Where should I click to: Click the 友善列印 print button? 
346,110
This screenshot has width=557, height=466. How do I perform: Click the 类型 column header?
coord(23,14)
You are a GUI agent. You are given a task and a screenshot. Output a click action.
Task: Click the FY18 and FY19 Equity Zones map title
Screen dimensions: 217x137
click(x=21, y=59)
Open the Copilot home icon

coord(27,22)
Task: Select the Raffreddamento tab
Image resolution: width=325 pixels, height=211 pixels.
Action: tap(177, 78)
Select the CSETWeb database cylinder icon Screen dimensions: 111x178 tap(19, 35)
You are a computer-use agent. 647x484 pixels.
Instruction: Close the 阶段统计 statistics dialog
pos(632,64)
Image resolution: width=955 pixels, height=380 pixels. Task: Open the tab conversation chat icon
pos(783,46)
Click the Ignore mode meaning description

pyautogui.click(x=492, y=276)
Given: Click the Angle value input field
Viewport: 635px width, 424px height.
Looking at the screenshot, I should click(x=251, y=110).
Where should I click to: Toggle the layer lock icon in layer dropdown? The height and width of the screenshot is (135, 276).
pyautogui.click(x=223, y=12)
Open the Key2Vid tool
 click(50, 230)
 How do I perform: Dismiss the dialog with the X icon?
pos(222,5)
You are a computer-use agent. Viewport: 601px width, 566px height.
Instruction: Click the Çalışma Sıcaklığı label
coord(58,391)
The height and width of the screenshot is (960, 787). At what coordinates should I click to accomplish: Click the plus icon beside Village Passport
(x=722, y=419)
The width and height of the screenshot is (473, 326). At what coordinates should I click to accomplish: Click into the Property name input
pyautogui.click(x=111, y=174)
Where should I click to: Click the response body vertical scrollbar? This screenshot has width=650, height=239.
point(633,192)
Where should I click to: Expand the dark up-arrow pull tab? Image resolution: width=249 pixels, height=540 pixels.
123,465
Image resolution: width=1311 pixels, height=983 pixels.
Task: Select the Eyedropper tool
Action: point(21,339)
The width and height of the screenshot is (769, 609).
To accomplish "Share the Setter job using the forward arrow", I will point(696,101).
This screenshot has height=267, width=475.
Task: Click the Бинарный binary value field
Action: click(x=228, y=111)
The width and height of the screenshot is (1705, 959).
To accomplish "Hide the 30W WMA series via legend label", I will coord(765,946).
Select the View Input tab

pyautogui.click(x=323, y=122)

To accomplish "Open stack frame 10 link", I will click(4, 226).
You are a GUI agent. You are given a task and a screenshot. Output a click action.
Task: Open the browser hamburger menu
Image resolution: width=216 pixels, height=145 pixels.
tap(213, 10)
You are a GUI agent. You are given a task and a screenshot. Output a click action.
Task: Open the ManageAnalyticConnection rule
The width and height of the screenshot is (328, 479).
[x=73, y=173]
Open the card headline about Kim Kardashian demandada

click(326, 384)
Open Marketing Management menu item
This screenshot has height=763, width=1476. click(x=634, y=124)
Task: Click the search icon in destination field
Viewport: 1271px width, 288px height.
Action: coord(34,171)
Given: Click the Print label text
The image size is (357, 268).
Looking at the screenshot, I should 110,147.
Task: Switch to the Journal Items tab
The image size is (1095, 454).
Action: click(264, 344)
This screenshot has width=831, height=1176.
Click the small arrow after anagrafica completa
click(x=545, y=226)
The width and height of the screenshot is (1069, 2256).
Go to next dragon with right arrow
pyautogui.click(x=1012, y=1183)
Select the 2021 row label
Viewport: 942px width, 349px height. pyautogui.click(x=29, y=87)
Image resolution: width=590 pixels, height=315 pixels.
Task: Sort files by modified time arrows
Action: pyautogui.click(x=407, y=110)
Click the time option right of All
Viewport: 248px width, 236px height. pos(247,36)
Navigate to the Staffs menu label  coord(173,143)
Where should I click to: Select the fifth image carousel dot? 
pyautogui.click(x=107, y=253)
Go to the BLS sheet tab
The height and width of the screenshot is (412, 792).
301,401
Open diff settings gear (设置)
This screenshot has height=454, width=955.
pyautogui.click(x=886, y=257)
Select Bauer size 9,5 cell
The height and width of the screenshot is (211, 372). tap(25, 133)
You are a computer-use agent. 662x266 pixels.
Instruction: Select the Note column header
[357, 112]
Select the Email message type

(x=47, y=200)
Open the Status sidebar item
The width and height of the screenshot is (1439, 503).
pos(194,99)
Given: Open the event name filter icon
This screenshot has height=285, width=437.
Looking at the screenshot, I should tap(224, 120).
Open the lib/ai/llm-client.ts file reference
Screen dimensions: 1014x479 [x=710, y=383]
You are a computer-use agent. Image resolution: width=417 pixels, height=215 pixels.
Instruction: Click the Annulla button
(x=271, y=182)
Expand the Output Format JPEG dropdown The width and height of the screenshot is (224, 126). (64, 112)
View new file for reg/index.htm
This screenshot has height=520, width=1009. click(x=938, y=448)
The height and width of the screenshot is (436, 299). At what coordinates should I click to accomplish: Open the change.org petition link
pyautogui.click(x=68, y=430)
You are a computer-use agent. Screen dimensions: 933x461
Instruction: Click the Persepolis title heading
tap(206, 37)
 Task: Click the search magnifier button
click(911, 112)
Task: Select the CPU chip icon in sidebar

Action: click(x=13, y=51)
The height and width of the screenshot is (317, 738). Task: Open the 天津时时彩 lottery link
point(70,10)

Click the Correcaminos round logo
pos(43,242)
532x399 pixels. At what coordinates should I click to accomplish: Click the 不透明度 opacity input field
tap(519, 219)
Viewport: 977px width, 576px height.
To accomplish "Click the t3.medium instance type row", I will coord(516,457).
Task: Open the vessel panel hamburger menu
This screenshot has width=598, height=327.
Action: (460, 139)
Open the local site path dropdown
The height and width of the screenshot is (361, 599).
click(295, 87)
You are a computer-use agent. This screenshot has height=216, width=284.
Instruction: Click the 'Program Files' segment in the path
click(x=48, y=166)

#####

## What you need to do
Above are the records; repeat exactly the lines from the one holding "The height and width of the screenshot is (960, 787)." down to the one holding "The width and height of the screenshot is (769, 609).", end lines included.

## Exercise response
The height and width of the screenshot is (960, 787). At what coordinates should I click to accomplish: Click the plus icon beside Village Passport
(x=722, y=419)
The width and height of the screenshot is (473, 326). At what coordinates should I click to accomplish: Click into the Property name input
pyautogui.click(x=111, y=174)
Where should I click to: Click the response body vertical scrollbar? This screenshot has width=650, height=239.
point(633,192)
Where should I click to: Expand the dark up-arrow pull tab? Image resolution: width=249 pixels, height=540 pixels.
123,465
Image resolution: width=1311 pixels, height=983 pixels.
Task: Select the Eyedropper tool
Action: point(21,339)
The width and height of the screenshot is (769, 609).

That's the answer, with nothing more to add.